- **Supplied passage**
- - - - -
Mariner Valley, far larger than Earth's Grand Canyon, and one
of many catastrophic landmarks on Mars.
5. Evolution and Earth
Within the pages of such mainstream science magazines
as Scientific American, Nature, and Science, the theory of evolution
is never challenged. However, outside these organs of the modern scientific establishment,
the theory has come under criticism by many individuals who have scientific reputations
that are beyond question. They argue that the fossil record does not support evolution,
that the molecular probability of evolution is infinitesimal, and that the design of
living things is improbable for random chance to produce over the lifetime of the
universe.
One of the first to detect flaws in evolutionary theory
was the developer himself, Charles Darwin. This came as early as his first book, The
Origin of the Species (1859). The fossil record, Darwin said, appeared mysteriously
incomplete, missing many key transitional forms that theory predicted.
In evolutionary terms, the fossil record is the
collected skeletal imprints of plants and animals buried over eons on Earth. Their
chronological burial charts the course of evolutionary flow from simpler organisms to the
more complex. Transitional forms are fossils of those organisms which are expected to
appear as an evolutionary link between families of species -- such as between fish and
amphibian, amphibian and reptile, reptile and mammal, and so forth.
Darwin couldn't find such transitional forms. He
observed: "Innumerable transitional forms must have existed, but why do we not find
them embedded in countless numbers in the crust of the earth?"[1]
Darwin answered the question, to his own satisfaction,
by assuming that as scientists continued to excavate the fossil strata, they would uncover
the missing transitional forms. But more than a century has gone by, most of the fossil
record has been dug up, and the gaps are still there. Even allowing for broad
interpretation of what constitutes a transitional form, ninety-nine percent of the
transitional species that evolutionists anticipated in the fossil record have never been
found.[2]
But what do we mean by transitional form? Aren't
amphibians the missing link between fish and reptiles, and don't we have a chart showing
the gradual evolution of the horse? So how can anyone say that there are innumerable
missing transitional forms?
- - - - -
- **Data section**
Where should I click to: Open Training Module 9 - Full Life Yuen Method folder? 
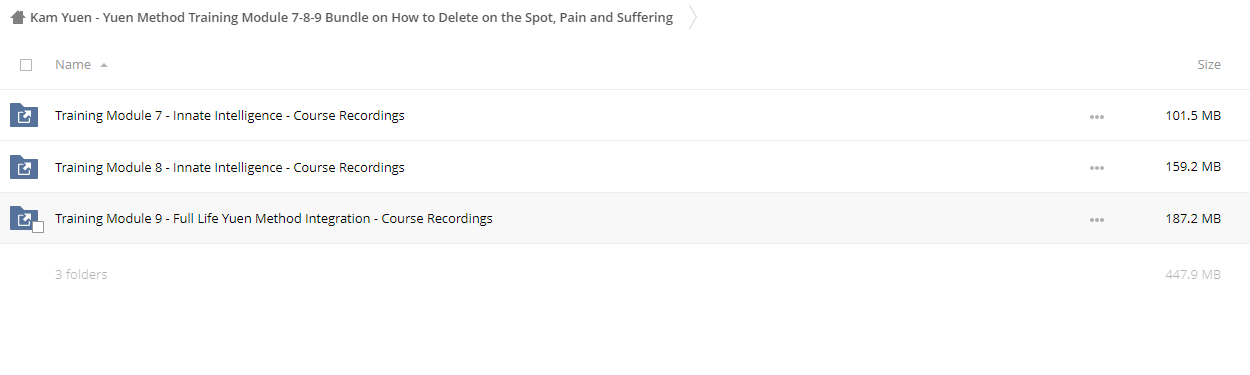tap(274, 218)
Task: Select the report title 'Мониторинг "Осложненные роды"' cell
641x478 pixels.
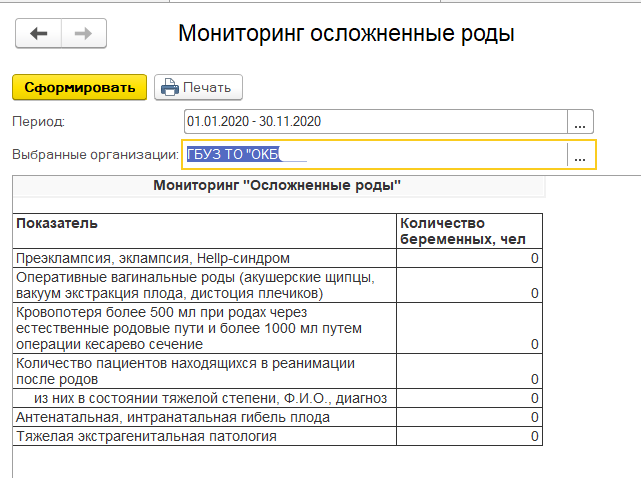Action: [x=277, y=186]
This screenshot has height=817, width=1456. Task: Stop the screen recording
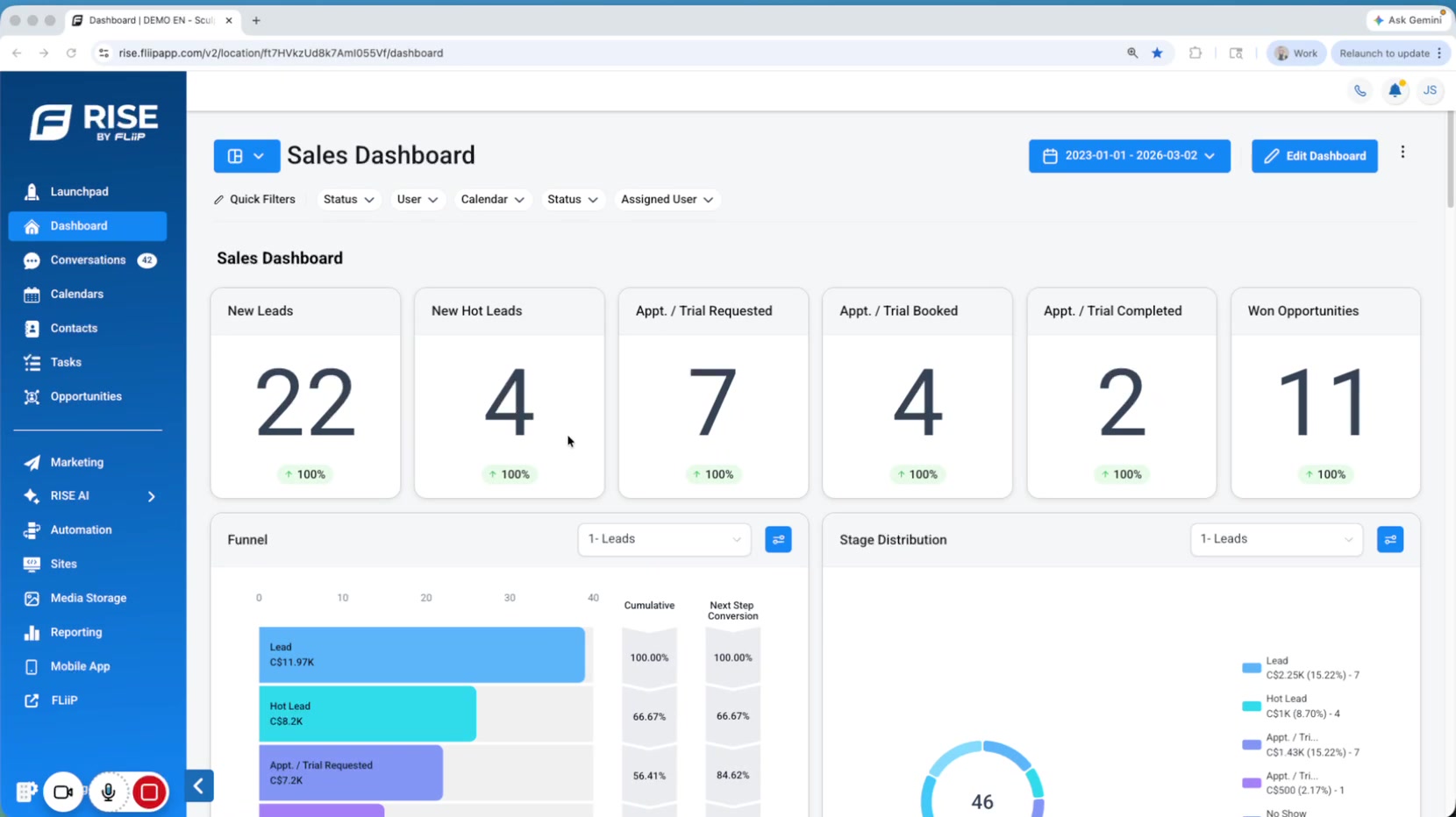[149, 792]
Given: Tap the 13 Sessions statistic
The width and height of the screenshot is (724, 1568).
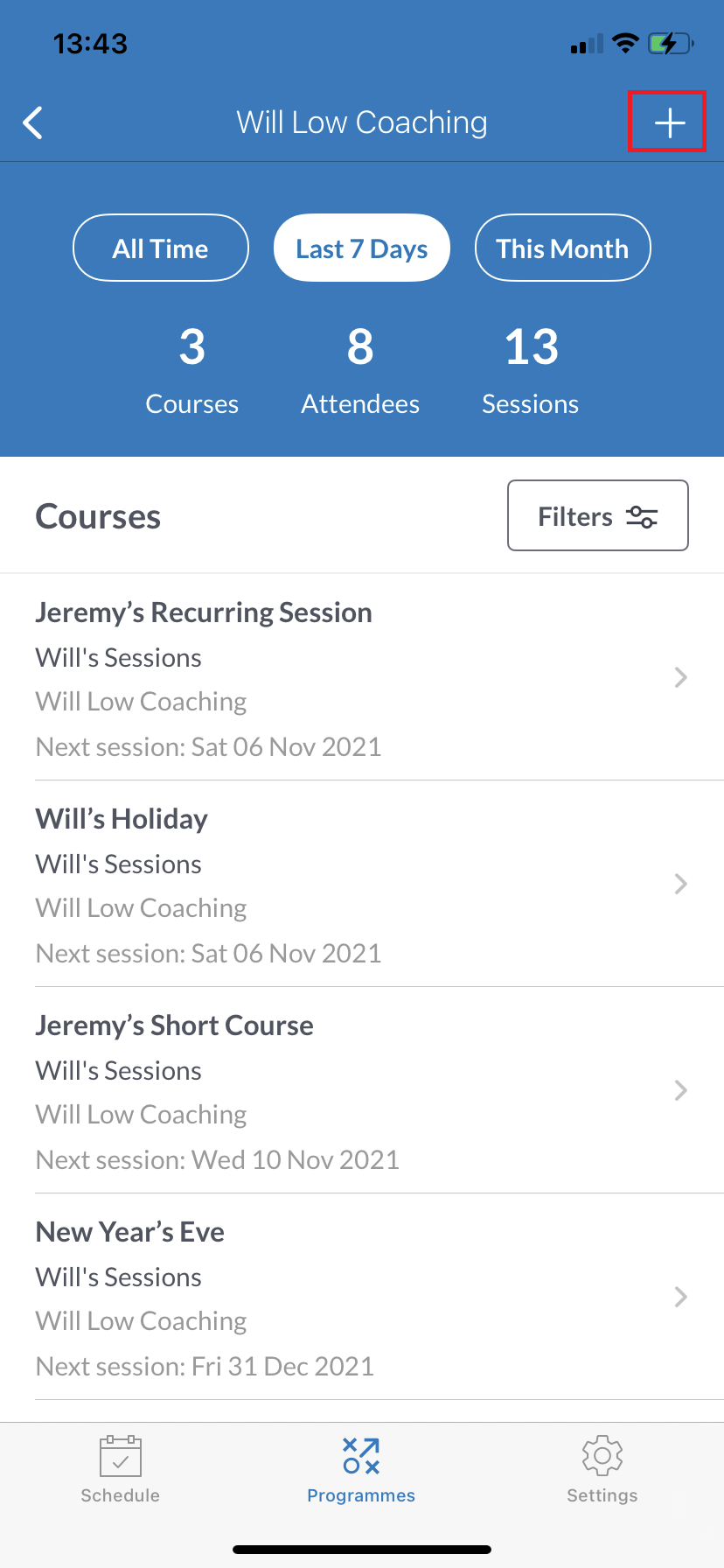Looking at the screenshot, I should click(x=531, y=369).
- - - - -
- **Problems to solve**
(a) From the passage on evolution and Earth, set down the portion between "One of the first" and "that theory predicted.", inclusive.
(b) Decide whether each statement agrees with the passage on evolution and Earth. Answer yes or no and quote the words that settle it. (i) Darwin's first book was The Origin of the Species, published in 1859. (ii) The theory of evolution is often challenged in Scientific American, Nature, and Science. (iii) Darwin was unable to find transitional forms.
(c) Render this sentence from the passage on evolution and Earth in Spanish: "The fossil record, Darwin said, appeared mysteriously incomplete, missing many key transitional forms that theory predicted."

- **Task-by-task answers**
(a)
One of the first to detect flaws in evolutionary theory
was the developer himself, Charles Darwin. This came as early as his first book, The
Origin of the Species (1859). The fossil record, Darwin said, appeared mysteriously
incomplete, missing many key transitional forms that theory predicted.

(b)
(i) Yes: "This came as early as his first book, The Origin of the Species (1859)."
(ii) No: "the theory of evolution is never challenged."
(iii) Yes: "Darwin couldn't find such transitional forms."

(c) El registro fósil, dijo Darwin, parecía misteriosamente incompleto, pues le faltaban muchas formas de transición clave que la teoría predecía.